2. Afin donc que cela n'arrive point, l'homme tempérant doit user de cette règle pour sa propre vie: e jamais appliquer son âme à un objet où quelque amorce de plaisir de la jouissance se trouve mêlée, et surtout se garder particulièrement du plaisir du goût, parce que cette jouissance-là semble être en quelque manière plus proche et comme la mère de la volupté défendue. En effet, les plaisirs de la nourriture et de la boisson qui se gorgent d'aliments produisent nécessairement dans le corps, par ce manque de mesure, des maux indépendants de notre volonté, car la satiété engendre le plus souvent chez les hommes de telles passions. Afin donc que notre corps demeure souverainement calme et ne soit troublé par aucun des mouvements passionnels qui naissent du rassasiement, il faut veiller à ce que ce soit non pas le plaisir mais l'utilité qui définisse en chaque cas la mesure de la conduite tempérante et la limite de la jouissance. Et si l'agrément lui-même se trouve souvent intimement mêlé à l'utilité - le besoin sait agrémenter toutes choses, lui qui rend délicieux, par la violence du désir qu'il suscite, tout ce qu'on trouve en plus de l'utilité - il ne faut pas repousser l'utilité à cause de la jouissance qui l'accompagne, ni non plus, bien sûr, poursuivre en premier lieu le plaisir, mais il convient, tout en choisissant ce qu'il y a d'utile en toute chose, de mépriser ce qui charme les sens.

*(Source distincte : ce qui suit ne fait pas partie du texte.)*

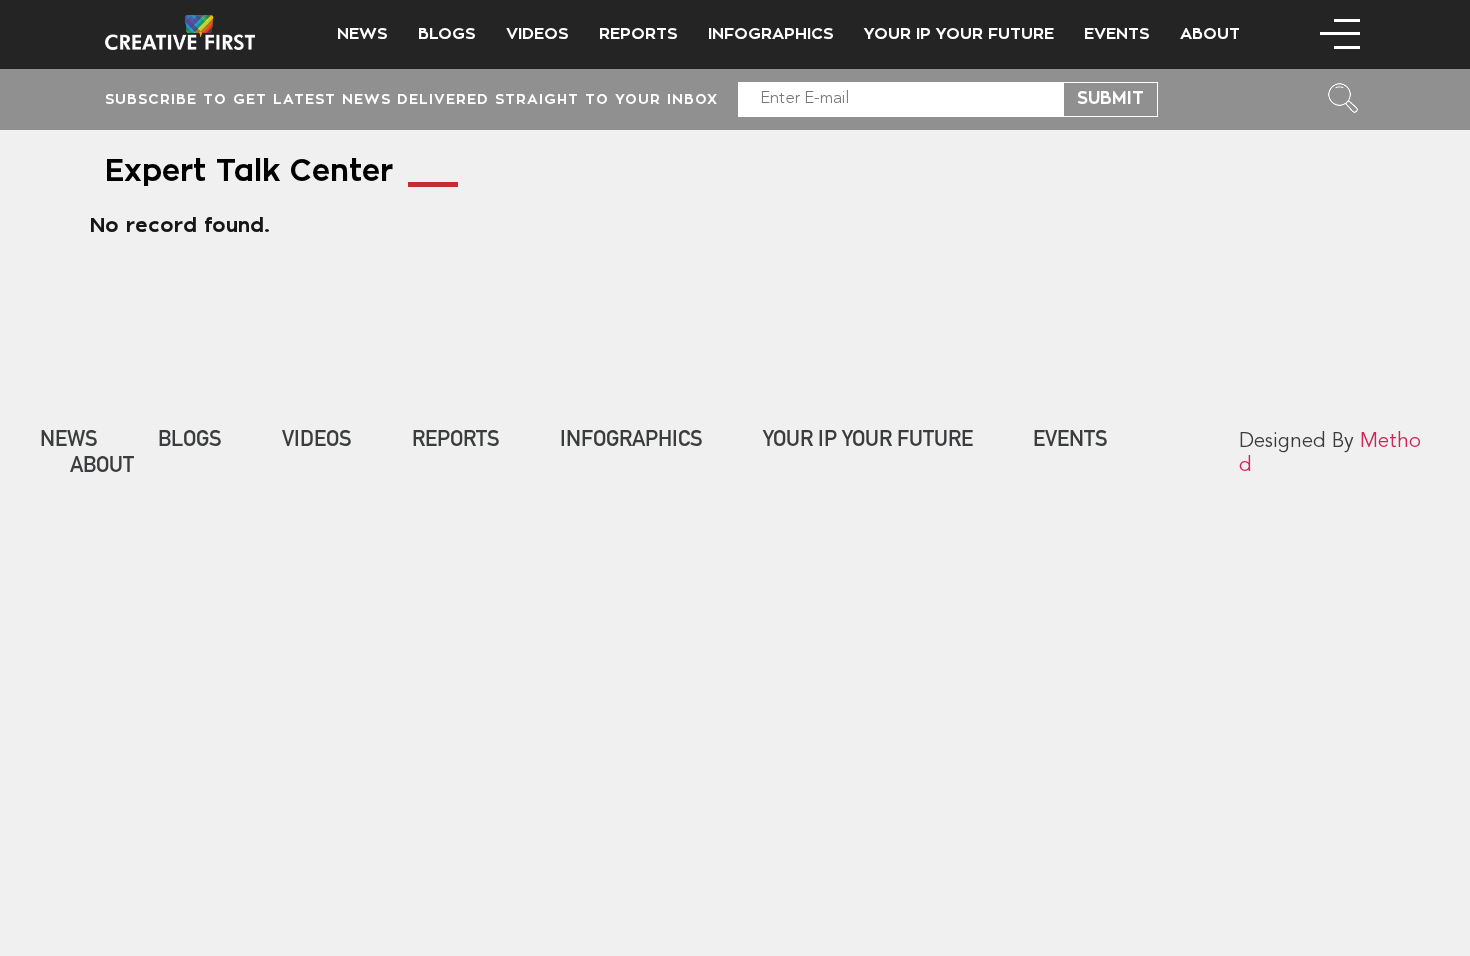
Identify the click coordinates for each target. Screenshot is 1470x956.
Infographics (771, 34)
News (362, 34)
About (1210, 34)
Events (1117, 34)
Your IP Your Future (959, 34)
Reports (638, 34)
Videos (537, 34)
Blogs (447, 34)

3. Nous voyons aussi les cultivateurs séparer avec habileté la balle mêlée au froment, afin d'employer l'un et l'autre selon leur utilité propre: l'un pour la subsistance des hommes, l'autre pour l'entretien du feu et la nourriture des bêtes sans raison. Ainsi donc celui qui pratique la tempérance, distinguant l'utilité d'avec le plaisir, comme le froment d'avec la balle, abandonnera le plaisir aux bêtes sans raison qui "finiront dans le feu", (He 6,8) au dire de l'Apôtre, mais l'utilité elle-même, il en prendra sa part avec action de grâces, selon qu'il en a besoin.